Jane Hart has published an incredibly useful list of tools for multiliteracies. You must read this report.

6 comments:

Jay Glass said...

Louann,
Where do you find the time to look over all of this information? find time to blog? and time to teach? As I looked over the information on this link, trying my best to capture what I could during our break from class, I thought about how I am struggling to find enough time to remember to write down the things that I do. Or, to read what I have written down to do. Naturally, I can't take away what I should, or need to, take away from this, but I getting a glimpse at this gives me an idea of what we are getting into in this class of visual texts.

Aithne Cathasaigh said...

I loved this list. While much of it I've seen or used, I found some really cool new software. Snagit, and Linkedln are amazing. And Google Scholar is a great search engine for academic articles.

I am more curious though, where do you find all of these? I can usually find about anything I want, but I am not having lots of luck finding these kinds of blogs.

Aithne Cathasaigh said...

I found another link, Edublogs, for educators. Thought others might find it interesting as well.

http://edublogs.org/

John-David said...

Thanks, Louann, for posting Hart's "Top 100 Tools". As I was looking over the alphabetical list of tools, I noticed that literally 15 of them are dedicated (when one includes Gmail as part of Google) to products and services provided by Google. I find it ironic that Google in general is notorious for being such a huge corporation and for their method of listing "hits", but that we still use the company's tools so often that I, for example, would have had a much harder time creating a blog if I wasn't a gmail subscriber. Do you think my thoughts on this irony is founded? I mean the company is enormous and borders on monopolizing information at times (or at least it seems to), but with Google Scholar, Google Earth, etc., I find it to be so convenient I almost feel like I'm cheating when I do a google search and find dozens of entries that, upon critical inspection, are sometimes very credible. For those people who aren't students and don't have access to certain library databases (like Lexis Nexis, Ebsco, etc.), it seems like Google is at least a productive alternative. Yet, in the academy, Google is scoffed and students receive the occasional mild admonishing for even considering using even Google Scholar. Any thoughts?

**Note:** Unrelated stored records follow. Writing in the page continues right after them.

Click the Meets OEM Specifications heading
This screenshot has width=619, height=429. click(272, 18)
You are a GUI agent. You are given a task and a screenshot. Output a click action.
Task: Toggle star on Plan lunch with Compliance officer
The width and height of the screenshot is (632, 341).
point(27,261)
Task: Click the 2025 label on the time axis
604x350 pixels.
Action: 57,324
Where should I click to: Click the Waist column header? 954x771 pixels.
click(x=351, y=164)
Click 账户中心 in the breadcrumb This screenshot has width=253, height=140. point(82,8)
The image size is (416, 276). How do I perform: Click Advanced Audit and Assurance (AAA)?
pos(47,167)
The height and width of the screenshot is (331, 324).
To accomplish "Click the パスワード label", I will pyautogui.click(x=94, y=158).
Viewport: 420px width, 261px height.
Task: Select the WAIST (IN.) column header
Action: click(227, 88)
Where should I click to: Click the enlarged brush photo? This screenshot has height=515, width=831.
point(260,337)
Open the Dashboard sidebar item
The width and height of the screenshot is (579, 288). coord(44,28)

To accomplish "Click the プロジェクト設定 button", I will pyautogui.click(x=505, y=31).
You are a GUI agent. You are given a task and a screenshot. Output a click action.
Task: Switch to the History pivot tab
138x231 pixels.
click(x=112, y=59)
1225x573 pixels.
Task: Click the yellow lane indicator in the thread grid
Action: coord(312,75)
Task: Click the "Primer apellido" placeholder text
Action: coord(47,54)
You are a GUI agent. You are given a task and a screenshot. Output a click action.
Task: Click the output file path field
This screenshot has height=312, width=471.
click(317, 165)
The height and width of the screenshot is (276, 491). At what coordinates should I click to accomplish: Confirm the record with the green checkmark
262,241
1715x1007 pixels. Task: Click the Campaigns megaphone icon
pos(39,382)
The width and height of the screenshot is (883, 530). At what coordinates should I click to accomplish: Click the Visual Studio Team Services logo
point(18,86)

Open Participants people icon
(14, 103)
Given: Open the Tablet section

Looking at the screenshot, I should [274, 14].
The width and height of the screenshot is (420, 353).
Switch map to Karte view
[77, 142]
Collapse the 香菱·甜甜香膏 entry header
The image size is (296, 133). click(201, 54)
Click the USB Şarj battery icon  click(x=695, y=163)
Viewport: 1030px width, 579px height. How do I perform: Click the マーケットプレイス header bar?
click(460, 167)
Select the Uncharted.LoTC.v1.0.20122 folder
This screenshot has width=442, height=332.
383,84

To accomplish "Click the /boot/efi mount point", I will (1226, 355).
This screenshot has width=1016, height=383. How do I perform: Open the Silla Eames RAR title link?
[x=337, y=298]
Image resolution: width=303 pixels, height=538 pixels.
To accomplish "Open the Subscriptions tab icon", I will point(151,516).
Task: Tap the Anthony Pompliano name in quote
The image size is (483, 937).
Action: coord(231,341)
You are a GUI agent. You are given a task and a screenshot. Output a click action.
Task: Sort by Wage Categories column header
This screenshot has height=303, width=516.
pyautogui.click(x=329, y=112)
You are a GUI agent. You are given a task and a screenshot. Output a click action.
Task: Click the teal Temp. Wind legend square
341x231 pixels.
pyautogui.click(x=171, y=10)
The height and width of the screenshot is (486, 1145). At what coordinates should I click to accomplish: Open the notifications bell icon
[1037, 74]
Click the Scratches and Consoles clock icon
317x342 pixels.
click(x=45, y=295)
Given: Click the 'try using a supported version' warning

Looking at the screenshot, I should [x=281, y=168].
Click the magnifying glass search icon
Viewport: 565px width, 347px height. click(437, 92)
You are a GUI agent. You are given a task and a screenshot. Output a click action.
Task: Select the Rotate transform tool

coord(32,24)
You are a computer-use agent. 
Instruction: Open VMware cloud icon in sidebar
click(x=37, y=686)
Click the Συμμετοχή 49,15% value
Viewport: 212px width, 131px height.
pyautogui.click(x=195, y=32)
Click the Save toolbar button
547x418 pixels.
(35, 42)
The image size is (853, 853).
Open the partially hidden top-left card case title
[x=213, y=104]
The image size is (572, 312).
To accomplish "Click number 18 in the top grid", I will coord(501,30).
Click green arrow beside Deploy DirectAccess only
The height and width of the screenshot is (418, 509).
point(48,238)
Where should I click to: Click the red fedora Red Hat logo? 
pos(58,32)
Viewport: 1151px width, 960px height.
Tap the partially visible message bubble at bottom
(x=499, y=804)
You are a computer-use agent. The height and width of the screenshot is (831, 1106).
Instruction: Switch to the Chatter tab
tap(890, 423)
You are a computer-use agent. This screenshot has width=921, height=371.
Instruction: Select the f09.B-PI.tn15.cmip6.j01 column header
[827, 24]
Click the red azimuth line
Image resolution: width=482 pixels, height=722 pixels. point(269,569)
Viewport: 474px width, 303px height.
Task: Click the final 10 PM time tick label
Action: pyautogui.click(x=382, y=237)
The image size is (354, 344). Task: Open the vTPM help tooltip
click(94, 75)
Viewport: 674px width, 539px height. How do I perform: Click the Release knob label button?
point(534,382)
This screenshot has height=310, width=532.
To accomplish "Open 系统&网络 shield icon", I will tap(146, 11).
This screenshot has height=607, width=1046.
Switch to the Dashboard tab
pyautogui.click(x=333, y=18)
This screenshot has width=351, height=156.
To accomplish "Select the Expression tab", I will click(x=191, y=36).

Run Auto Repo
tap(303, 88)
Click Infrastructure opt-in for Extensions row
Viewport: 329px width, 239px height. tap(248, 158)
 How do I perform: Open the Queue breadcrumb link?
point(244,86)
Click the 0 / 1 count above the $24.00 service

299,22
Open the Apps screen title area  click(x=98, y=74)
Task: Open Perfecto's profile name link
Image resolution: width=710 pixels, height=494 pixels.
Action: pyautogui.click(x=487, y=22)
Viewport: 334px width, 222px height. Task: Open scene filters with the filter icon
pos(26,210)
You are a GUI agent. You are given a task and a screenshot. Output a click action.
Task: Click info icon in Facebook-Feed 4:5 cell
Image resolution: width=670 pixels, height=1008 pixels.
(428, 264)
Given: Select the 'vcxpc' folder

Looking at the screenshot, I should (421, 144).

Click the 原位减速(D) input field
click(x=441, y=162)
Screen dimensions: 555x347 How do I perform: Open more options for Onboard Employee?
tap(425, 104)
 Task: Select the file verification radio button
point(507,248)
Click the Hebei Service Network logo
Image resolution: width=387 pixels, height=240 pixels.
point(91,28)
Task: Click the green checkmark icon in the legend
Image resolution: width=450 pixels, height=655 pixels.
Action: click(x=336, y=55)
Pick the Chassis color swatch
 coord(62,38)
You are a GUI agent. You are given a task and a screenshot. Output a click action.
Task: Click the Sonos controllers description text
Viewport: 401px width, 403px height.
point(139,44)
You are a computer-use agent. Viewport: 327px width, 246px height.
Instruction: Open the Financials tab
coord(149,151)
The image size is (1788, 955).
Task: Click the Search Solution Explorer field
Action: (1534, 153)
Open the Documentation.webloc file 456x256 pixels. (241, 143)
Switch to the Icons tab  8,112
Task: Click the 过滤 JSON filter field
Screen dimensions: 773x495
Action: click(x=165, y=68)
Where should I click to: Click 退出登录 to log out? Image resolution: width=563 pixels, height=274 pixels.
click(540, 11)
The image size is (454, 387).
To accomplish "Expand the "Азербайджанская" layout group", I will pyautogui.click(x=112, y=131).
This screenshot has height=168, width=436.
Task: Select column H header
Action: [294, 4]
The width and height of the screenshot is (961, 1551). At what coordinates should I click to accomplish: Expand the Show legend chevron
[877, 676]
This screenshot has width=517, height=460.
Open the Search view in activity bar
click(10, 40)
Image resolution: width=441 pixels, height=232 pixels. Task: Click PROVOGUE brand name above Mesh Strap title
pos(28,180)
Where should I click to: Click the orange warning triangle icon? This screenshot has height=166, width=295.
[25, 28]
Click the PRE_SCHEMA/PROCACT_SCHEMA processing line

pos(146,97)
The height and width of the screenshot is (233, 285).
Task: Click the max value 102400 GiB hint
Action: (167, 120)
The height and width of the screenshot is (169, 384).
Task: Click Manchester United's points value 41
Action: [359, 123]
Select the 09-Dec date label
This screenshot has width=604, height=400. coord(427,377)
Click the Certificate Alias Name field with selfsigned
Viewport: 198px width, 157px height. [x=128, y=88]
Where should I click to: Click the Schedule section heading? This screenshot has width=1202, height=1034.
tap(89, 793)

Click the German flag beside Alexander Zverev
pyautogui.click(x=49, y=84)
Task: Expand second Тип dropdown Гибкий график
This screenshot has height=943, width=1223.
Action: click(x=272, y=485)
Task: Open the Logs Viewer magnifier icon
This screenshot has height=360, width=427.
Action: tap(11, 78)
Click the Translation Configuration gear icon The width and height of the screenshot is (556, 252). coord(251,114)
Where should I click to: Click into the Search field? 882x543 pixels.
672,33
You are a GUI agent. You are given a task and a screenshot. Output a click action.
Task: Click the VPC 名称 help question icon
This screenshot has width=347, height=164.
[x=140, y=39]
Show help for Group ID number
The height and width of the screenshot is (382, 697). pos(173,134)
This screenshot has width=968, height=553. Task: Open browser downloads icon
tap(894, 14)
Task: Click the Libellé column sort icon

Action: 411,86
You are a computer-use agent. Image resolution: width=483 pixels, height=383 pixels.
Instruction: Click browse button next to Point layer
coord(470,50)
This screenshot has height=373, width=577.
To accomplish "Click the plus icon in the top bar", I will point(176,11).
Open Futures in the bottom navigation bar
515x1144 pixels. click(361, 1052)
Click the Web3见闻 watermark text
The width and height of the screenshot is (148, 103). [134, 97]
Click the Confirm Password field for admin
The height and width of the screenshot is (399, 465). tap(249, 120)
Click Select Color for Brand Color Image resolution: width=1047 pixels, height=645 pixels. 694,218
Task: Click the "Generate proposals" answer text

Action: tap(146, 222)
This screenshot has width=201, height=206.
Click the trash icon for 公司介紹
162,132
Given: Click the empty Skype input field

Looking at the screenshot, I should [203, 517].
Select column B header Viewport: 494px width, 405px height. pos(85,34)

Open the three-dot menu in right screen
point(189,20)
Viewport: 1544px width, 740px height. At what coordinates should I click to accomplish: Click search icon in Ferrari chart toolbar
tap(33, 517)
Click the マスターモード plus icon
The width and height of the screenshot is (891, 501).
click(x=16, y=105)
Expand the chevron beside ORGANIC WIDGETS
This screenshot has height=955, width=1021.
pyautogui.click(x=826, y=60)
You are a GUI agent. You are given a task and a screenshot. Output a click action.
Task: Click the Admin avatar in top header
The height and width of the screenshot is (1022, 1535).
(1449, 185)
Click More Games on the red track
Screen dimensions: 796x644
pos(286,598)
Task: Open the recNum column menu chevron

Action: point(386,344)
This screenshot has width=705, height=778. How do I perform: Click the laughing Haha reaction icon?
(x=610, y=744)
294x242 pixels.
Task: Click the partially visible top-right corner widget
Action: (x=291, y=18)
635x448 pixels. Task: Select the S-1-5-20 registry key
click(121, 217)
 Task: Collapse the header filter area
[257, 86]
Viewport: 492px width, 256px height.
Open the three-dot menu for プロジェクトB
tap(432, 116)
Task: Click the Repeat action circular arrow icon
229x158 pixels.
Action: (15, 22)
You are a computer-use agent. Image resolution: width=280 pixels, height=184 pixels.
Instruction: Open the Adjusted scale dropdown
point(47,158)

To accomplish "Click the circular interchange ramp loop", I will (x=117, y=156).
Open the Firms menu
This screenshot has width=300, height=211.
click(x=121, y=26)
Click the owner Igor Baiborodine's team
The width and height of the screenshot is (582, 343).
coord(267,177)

Thanks for posting so much cool stuff!

J.D.

A.M. Strzyz said...

Hey Louann,

This link was a great way to remind me that when students are producers of various literacies, they learn so much more than just been consumers. While looking through this I was especially reminded of my excitement of trying a wiki or blog in my class as well as the Google Maps. I'm still working through some ideas about using wiki spaces. As far as the Google Maps, I'm thinking it would be a great way to incoporate technology into the identity unit that my student teacher and I will be working on. Thanks again for finding such great information!

C. Jasmann said...

I had no idea how many different free software packages we could download. Because I had not head of some of these before, I went to the websites of a few of the more intriguing names, like audacity, looking for what they have to offer. Audacity is a great tool for teachers, and now one that I intend to use. With this tool, we can record and edit sounds. This would be such a fun tool to use with, say, a creative writing class. I could record various sounds, play them for the kids and have them describe what they hear. Or I could post them to my website and have kids log in as a homework assignment and add their descriptions. This is a great list. Thanks for creating a link here, Louann!